The plan has also received a positive reaction from green investors: the recovery fund can direct resources not only to hard-hit sectors, but also to sectors not directly affected by the virus, such as green technology and infrastructure. It is not yet clear how much of the EU’s future issuance will be dedicated to green bonds, but I would not be surprised to see the EU use its flexibility to help drive its target to become the first carbon neutral continent by 2050. This would certainly give a much needed boost to the green bond market, whose year-on-year growth story came to a halt in 2020.
I would expect to see a good level of market interest for EU green bonds (subject to pricing), with demand coming predominantly from passive investors and investors with strict mandates for high quality assets. EU green bonds are anticipated to have a AAA credit rating and could therefore offer an interesting alternative to existing risk-free assets, such as German bunds. However, while the EU will become a sizable issuer of debt over the coming years, the total amount of EU bonds outstanding will still represent just a small fraction of outstanding German bunds.
I would therefore expect EU green bonds to trade with a small liquidity premium over bunds. There is also an element of redenomination risk embedded in bonds issued by the EU, which should also be reflected in some spread premium. EU green bonds might therefore appeal not only to sustainable bond investors, but also to portfolio managers looking for risk-free assets with a small yield premium. Furthermore, with the possibility of the ECB using its asset purchasing scheme to pursue green objectives, we could also see an interesting technical factor at play.
How governments spend money is always a political decision. Since green bonds specifically address issues of ethical finance and long-term sustainability, they might help to increase the willingness for an increase in debt levels as a way to stimulate economic growth through investing in environmentally-friendly projects. Therefore, I would expect to see more countries join the current green bond leaders found in France, Belgium, the Netherlands, Chile and Ireland. Apart from Germany, which plans to issue its first green bund via syndication in September this year, Spain and Denmark have also recently shown interest in issuing green bonds. After all, green bonds are a way both to promote environmental objectives and provide economic stimulus.

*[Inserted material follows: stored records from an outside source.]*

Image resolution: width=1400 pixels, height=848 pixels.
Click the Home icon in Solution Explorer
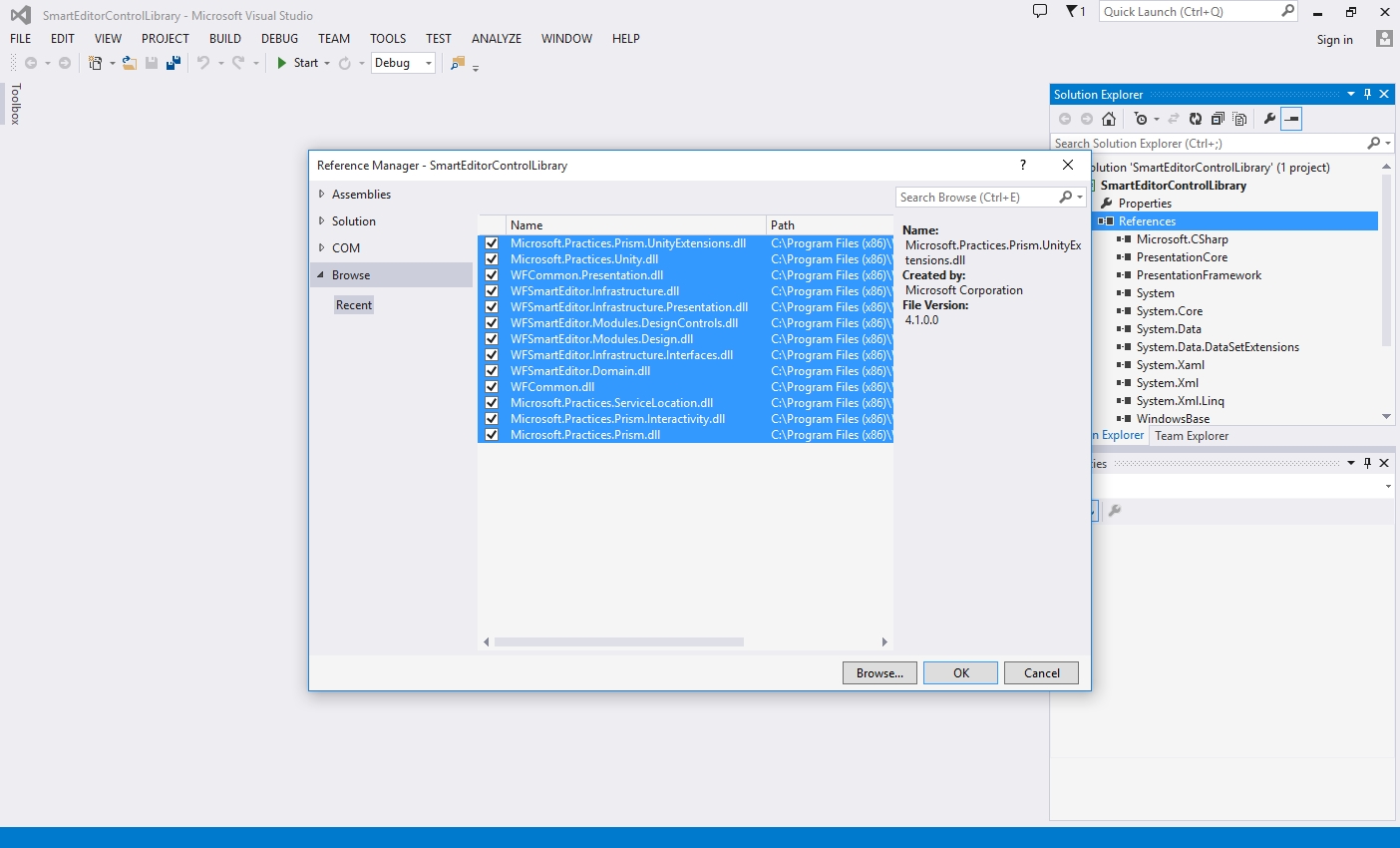[x=1108, y=119]
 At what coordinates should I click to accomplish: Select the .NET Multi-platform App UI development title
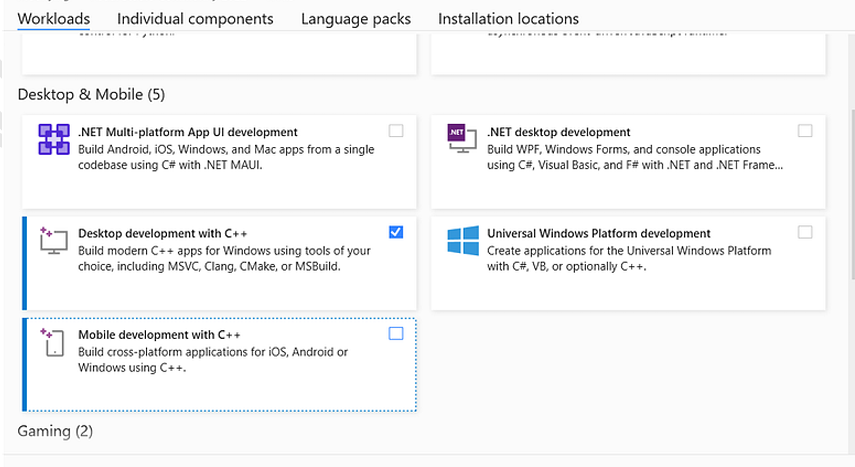[187, 132]
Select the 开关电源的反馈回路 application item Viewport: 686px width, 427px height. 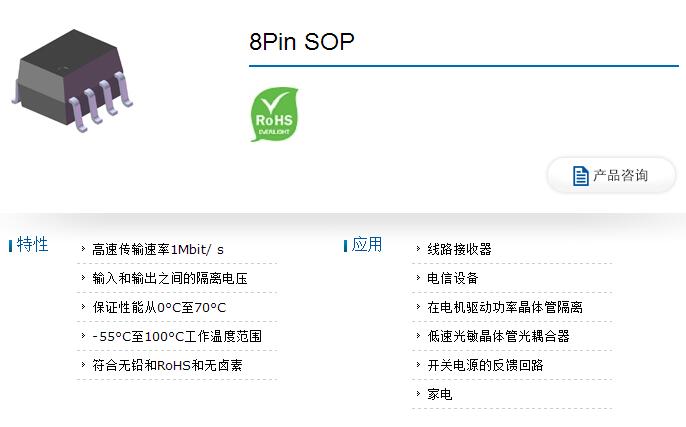point(485,365)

From a bond investor’s perspective however, what is needed is a more diversified green bond market. Taking the Merrill Lynch Green Bond Index as a proxy, the limitations faced in constructing a portfolio come to light (see chart below). Fifty percent of the Green Bond index is rated AA or higher. When looking at the sector breakdown, 49% of the issuers are either sovereigns or quasi-sovereigns, with utilities and banks claiming 21% and 16% of the remaining index weight respectively. The key will be to deepen and diversify the market further. As things stand today, there are still challenges from a risk-return perspective, as it is hard to build a liquid and well-diversified portfolio with sufficient credit risk with only green bonds. Doing a quick Bloomberg search, there are currently only 55 bonds (from 36 issuers) with a high yield Bloomberg composite credit rating.
That said, corporations are becoming more aware of the possibilities that the green bond market offers. Just this year, we have seen BBVA issue its first CoCo green bond. Arguably, this opens up a debate over whether a bond should be used as capital instrument as well as a green-financing tool. In my view, it all comes down to the use of proceeds and transparency, and we can expect the EU taxonomy to provide greater clarity in this area.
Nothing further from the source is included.